» Problem statement
Reproduce the full listing below exactly. Do not include the pictures.
#### Provided material ####
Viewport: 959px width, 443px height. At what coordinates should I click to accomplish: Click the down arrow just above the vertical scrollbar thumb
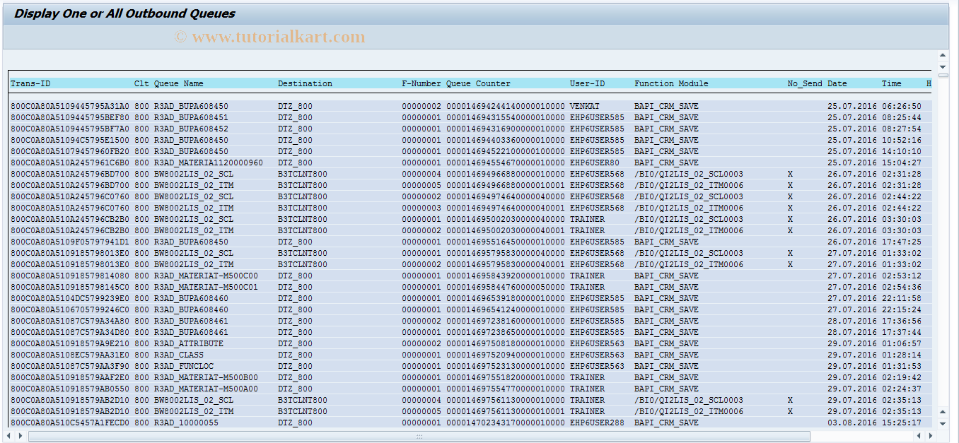(x=942, y=65)
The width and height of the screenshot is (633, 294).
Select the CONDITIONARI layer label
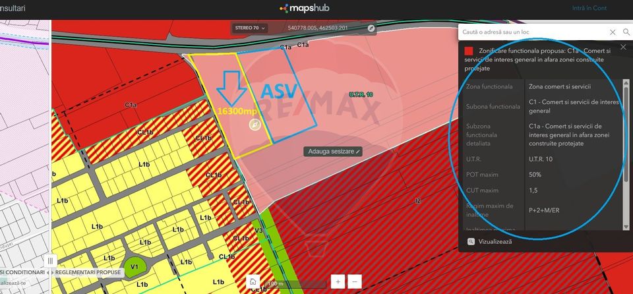point(24,272)
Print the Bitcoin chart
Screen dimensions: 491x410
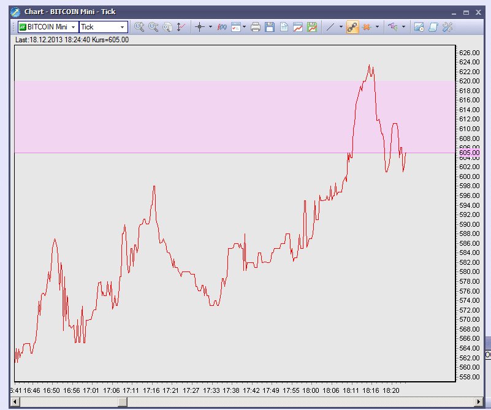pos(256,27)
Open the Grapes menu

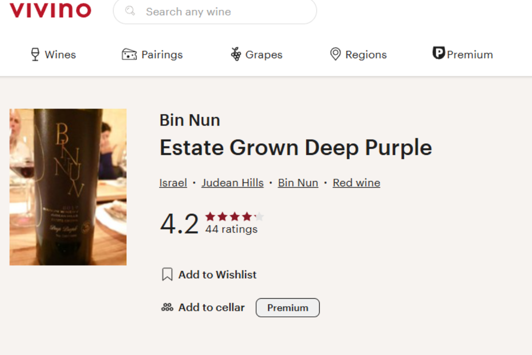(x=256, y=55)
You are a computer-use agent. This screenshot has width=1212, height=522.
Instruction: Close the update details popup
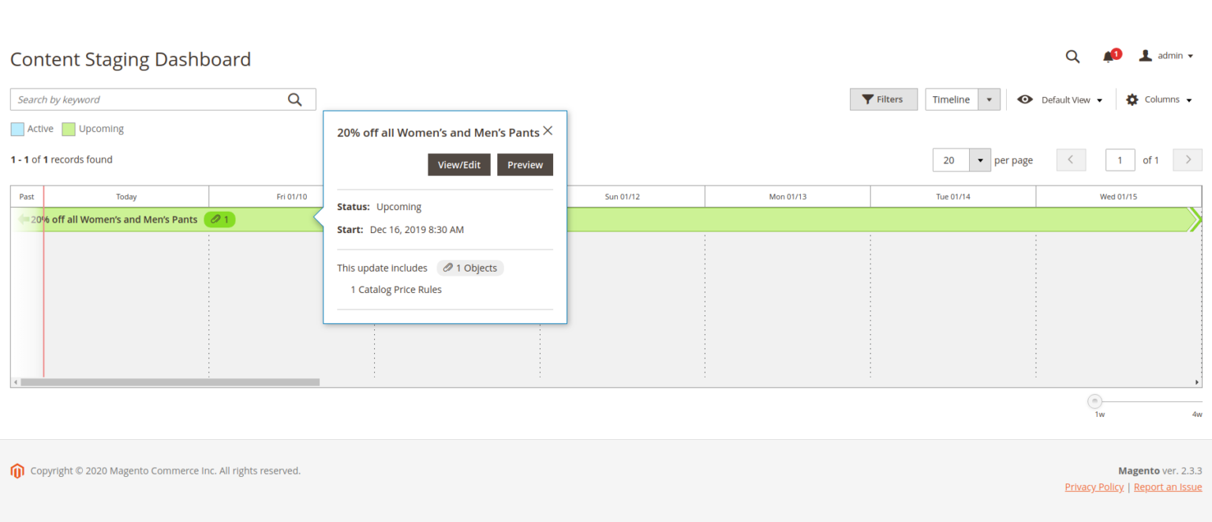coord(548,131)
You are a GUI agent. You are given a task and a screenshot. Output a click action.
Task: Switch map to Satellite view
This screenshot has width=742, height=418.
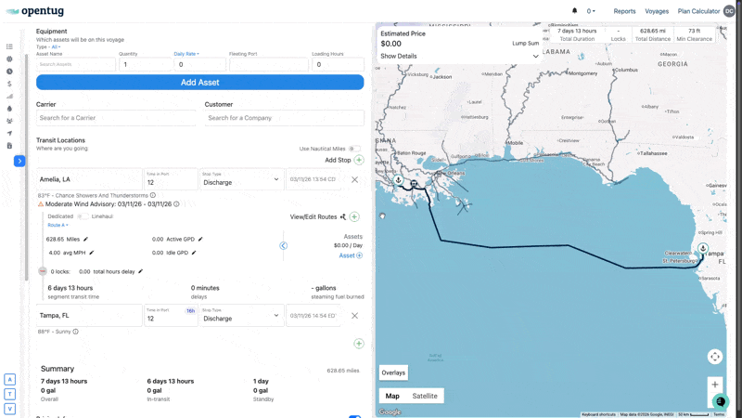(425, 396)
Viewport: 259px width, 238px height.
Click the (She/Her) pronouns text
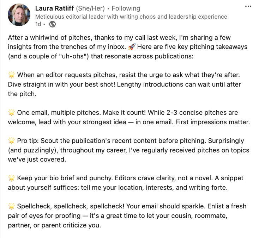tap(90, 8)
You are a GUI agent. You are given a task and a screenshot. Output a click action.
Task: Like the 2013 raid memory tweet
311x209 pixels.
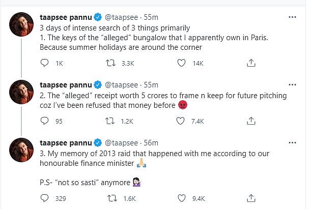click(181, 198)
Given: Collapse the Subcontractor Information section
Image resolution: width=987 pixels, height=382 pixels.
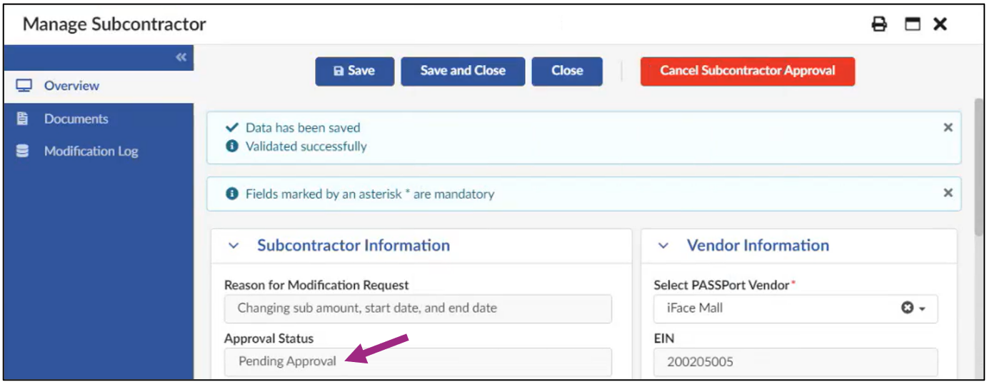Looking at the screenshot, I should click(x=233, y=246).
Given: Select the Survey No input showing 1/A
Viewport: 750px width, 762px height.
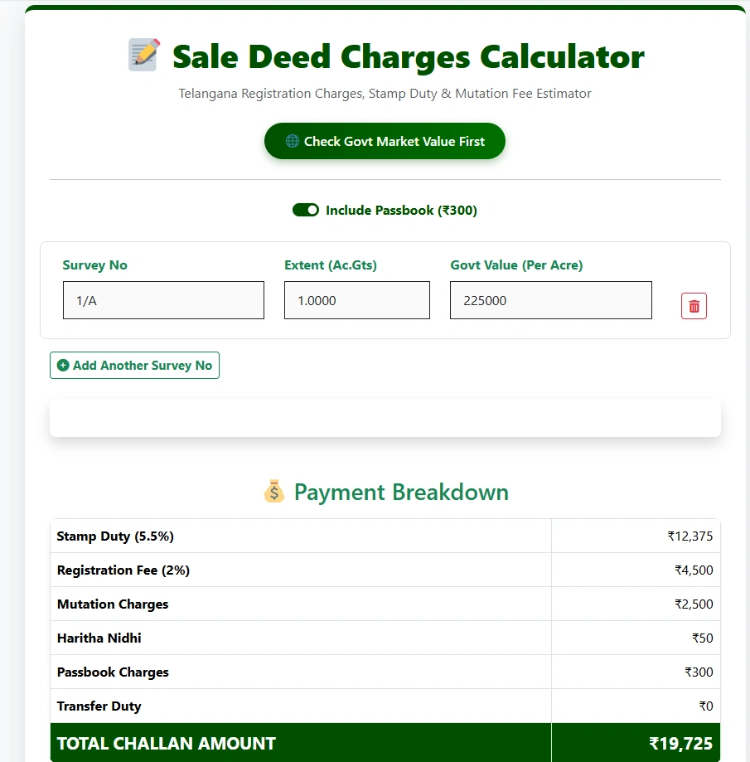Looking at the screenshot, I should (x=163, y=300).
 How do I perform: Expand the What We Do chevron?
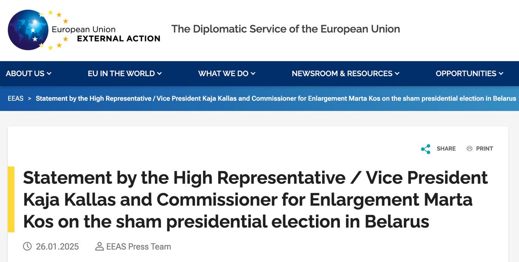[x=253, y=74]
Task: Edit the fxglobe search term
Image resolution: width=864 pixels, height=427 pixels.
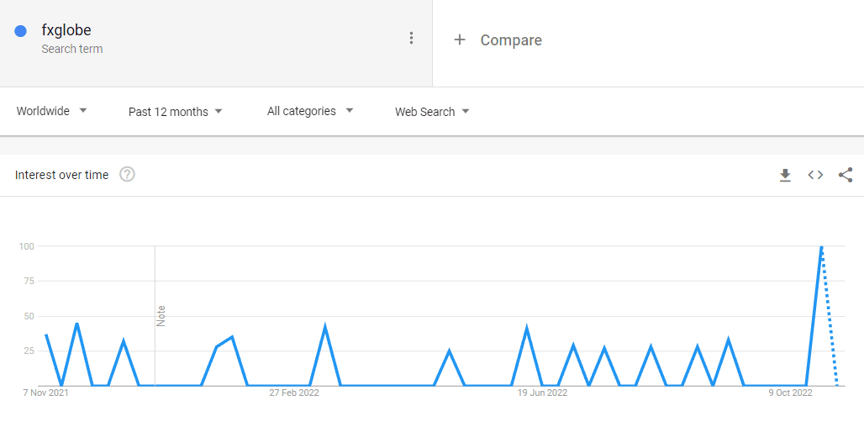Action: [x=66, y=30]
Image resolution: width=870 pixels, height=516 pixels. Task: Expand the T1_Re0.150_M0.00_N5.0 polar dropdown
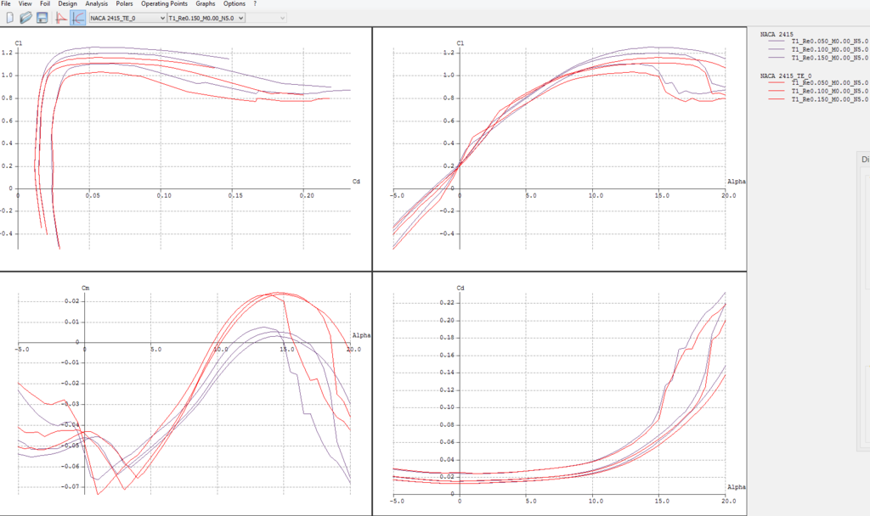click(206, 17)
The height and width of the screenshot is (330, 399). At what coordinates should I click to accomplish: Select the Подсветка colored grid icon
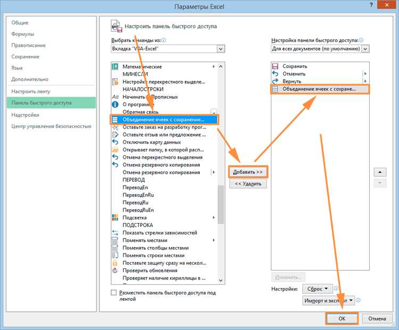click(x=115, y=217)
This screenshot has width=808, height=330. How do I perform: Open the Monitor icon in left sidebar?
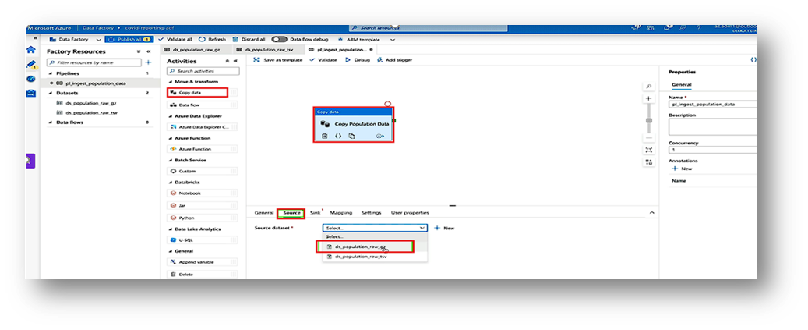31,78
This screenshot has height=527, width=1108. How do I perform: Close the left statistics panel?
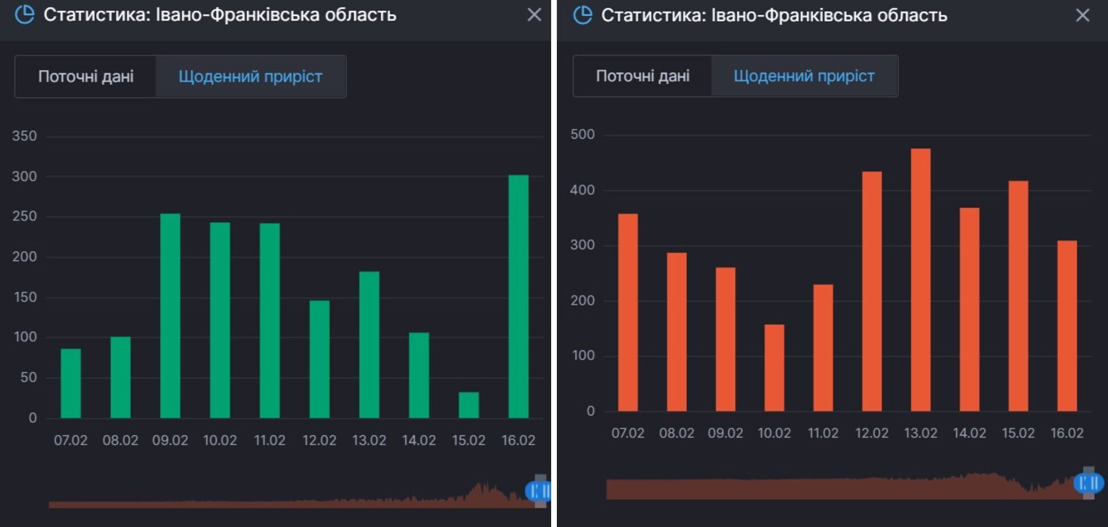coord(534,15)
####
» Response
Viewport: 959px width, 443px height. At what coordinates should I click to accomplish: Click the down arrow just above the vertical scrollbar thumb
(x=942, y=65)
The width and height of the screenshot is (633, 294).
Select the CONDITIONARI layer label
point(24,272)
Print the Bitcoin chart
Screen dimensions: 491x410
pos(256,27)
Open the Grapes menu

(x=256, y=55)
You are a computer-use agent. This screenshot has width=1212, height=522.
Instruction: Close the update details popup
coord(548,131)
You are a GUI agent. You are given a task and a screenshot. Output a click action.
Task: Switch map to Satellite view
This screenshot has width=742, height=418.
(425, 396)
Viewport: 259px width, 238px height.
Click the (She/Her) pronouns text
tap(90, 8)
You are a GUI agent. You are given a task and a screenshot. Output a click action.
Task: Like the 2013 raid memory tweet
311x209 pixels.
click(181, 198)
Given: Collapse the Subcontractor Information section
Image resolution: width=987 pixels, height=382 pixels.
Looking at the screenshot, I should click(x=233, y=246).
Given: Select the Survey No input showing 1/A
Viewport: 750px width, 762px height.
Looking at the screenshot, I should (x=163, y=300).
 How do I perform: Expand the What We Do chevron?
[x=253, y=74]
Task: Edit the fxglobe search term
Image resolution: width=864 pixels, height=427 pixels.
Action: [x=66, y=30]
Image resolution: width=870 pixels, height=516 pixels. Task: Expand the T1_Re0.150_M0.00_N5.0 polar dropdown
click(206, 17)
The height and width of the screenshot is (330, 399). At what coordinates should I click to accomplish: Select the Подсветка colored grid icon
click(x=115, y=217)
This screenshot has width=808, height=330. How do I perform: Open the Monitor icon in left sidebar?
31,78
This screenshot has height=527, width=1108. How do I perform: Close the left statistics panel?
coord(534,15)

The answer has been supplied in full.